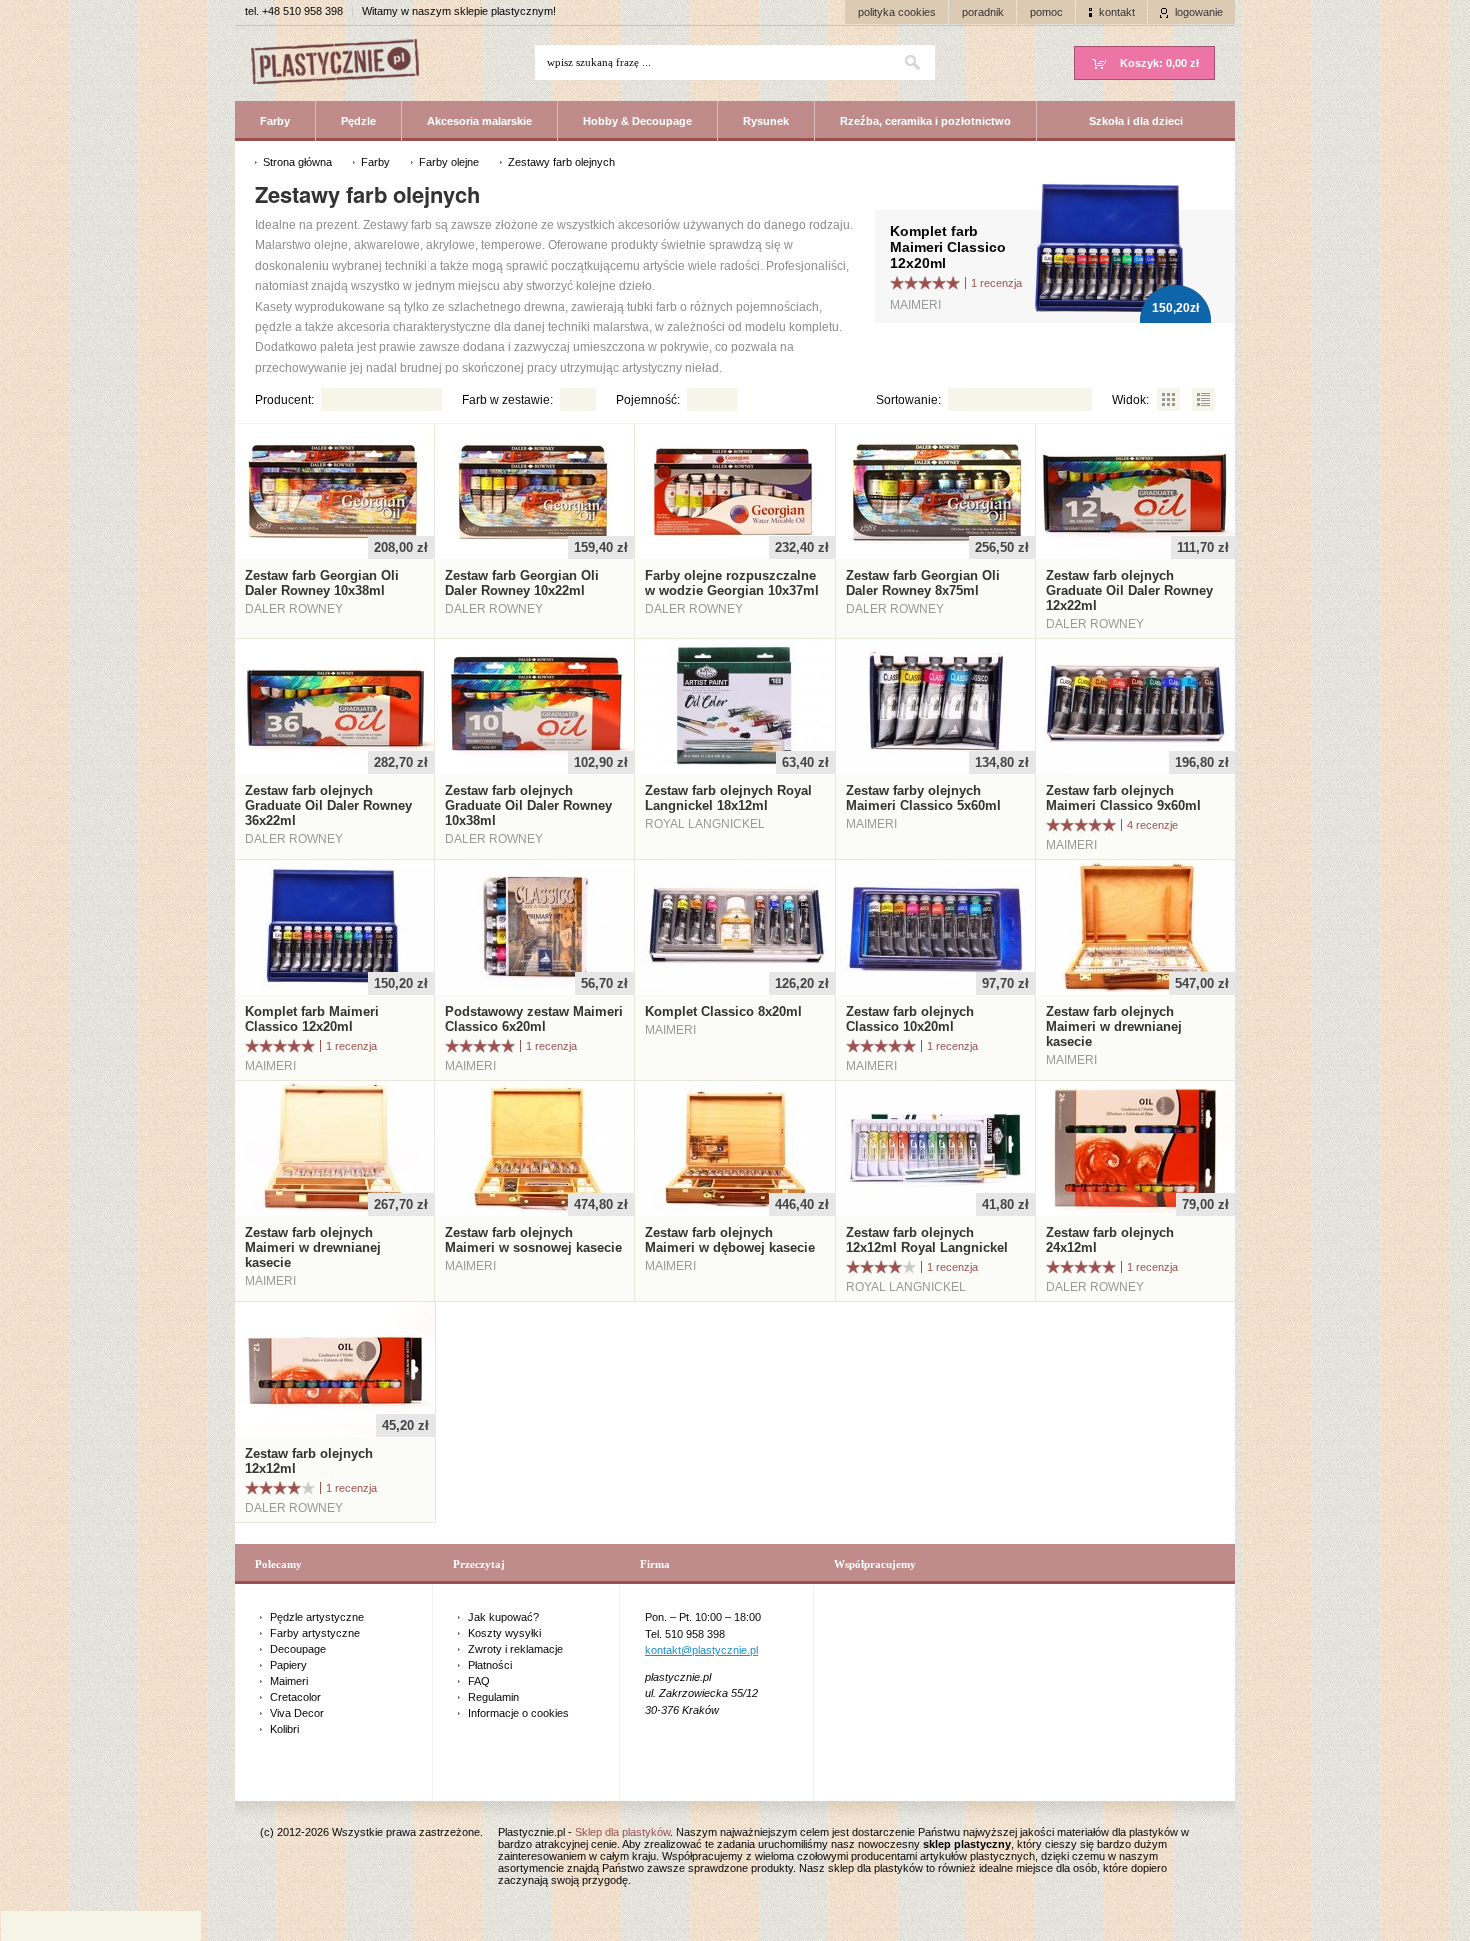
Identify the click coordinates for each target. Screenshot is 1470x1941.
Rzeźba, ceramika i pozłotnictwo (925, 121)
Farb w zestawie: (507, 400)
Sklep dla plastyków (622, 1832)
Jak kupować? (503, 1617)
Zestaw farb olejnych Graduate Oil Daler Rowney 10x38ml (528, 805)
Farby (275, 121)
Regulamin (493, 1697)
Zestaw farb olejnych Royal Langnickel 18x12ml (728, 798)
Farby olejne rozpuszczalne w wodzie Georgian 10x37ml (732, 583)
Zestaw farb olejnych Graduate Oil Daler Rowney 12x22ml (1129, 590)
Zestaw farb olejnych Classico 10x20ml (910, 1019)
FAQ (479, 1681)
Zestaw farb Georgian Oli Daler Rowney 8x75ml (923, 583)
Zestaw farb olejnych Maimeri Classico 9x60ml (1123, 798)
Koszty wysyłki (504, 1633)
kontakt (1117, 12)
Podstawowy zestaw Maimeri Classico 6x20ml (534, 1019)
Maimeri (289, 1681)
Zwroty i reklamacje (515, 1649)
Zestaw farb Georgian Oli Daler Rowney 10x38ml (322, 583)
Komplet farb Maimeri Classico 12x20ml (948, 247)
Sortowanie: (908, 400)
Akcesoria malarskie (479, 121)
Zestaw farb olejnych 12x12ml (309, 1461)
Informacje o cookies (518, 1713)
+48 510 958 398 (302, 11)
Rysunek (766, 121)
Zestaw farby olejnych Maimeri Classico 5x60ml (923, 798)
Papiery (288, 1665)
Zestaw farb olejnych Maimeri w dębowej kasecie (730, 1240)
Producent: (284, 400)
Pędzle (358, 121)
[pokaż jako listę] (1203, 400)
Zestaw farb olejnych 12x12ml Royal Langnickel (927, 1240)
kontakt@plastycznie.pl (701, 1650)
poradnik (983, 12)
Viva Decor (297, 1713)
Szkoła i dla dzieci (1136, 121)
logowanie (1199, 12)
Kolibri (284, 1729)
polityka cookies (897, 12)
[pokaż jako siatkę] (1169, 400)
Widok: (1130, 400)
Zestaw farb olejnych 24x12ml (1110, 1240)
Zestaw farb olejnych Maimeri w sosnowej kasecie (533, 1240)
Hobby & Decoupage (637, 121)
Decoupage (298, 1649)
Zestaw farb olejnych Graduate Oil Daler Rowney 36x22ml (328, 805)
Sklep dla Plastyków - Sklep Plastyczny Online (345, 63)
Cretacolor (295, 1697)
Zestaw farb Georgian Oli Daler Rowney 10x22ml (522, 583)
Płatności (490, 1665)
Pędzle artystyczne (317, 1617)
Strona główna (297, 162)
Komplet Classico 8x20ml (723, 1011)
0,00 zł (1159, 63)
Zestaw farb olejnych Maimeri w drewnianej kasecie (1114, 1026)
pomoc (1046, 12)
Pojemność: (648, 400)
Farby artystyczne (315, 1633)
+ + + + +
To do: Give back exactly the lines from the top of the records to the line containing "[pokaż jako listę] (1203, 400)", both included, and no pictures.

Worked solution:
Identify the click coordinates for each target. Screenshot is 1470x1941.
Rzeźba, ceramika i pozłotnictwo (925, 121)
Farb w zestawie: (507, 400)
Sklep dla plastyków (622, 1832)
Jak kupować? (503, 1617)
Zestaw farb olejnych Graduate Oil Daler Rowney 10x38ml (528, 805)
Farby (275, 121)
Regulamin (493, 1697)
Zestaw farb olejnych Royal Langnickel 18x12ml (728, 798)
Farby olejne rozpuszczalne w wodzie Georgian 10x37ml (732, 583)
Zestaw farb olejnych Graduate Oil Daler Rowney 12x22ml (1129, 590)
Zestaw farb olejnych Classico 10x20ml (910, 1019)
FAQ (479, 1681)
Zestaw farb Georgian Oli Daler Rowney 8x75ml (923, 583)
Zestaw farb olejnych Maimeri Classico 9x60ml (1123, 798)
Koszty wysyłki (504, 1633)
kontakt (1117, 12)
Podstawowy zestaw Maimeri Classico 6x20ml (534, 1019)
Maimeri (289, 1681)
Zwroty i reklamacje (515, 1649)
Zestaw farb Georgian Oli Daler Rowney 10x38ml (322, 583)
Komplet farb Maimeri Classico 12x20ml (948, 247)
Sortowanie: (908, 400)
Akcesoria malarskie (479, 121)
Zestaw farb olejnych 12x12ml (309, 1461)
Informacje o cookies (518, 1713)
+48 510 958 398 (302, 11)
Rysunek (766, 121)
Zestaw farby olejnych Maimeri Classico 5x60ml (923, 798)
Papiery (288, 1665)
Zestaw farb olejnych Maimeri w dębowej kasecie (730, 1240)
Producent: (284, 400)
Pędzle (358, 121)
[pokaż jako listę] (1203, 400)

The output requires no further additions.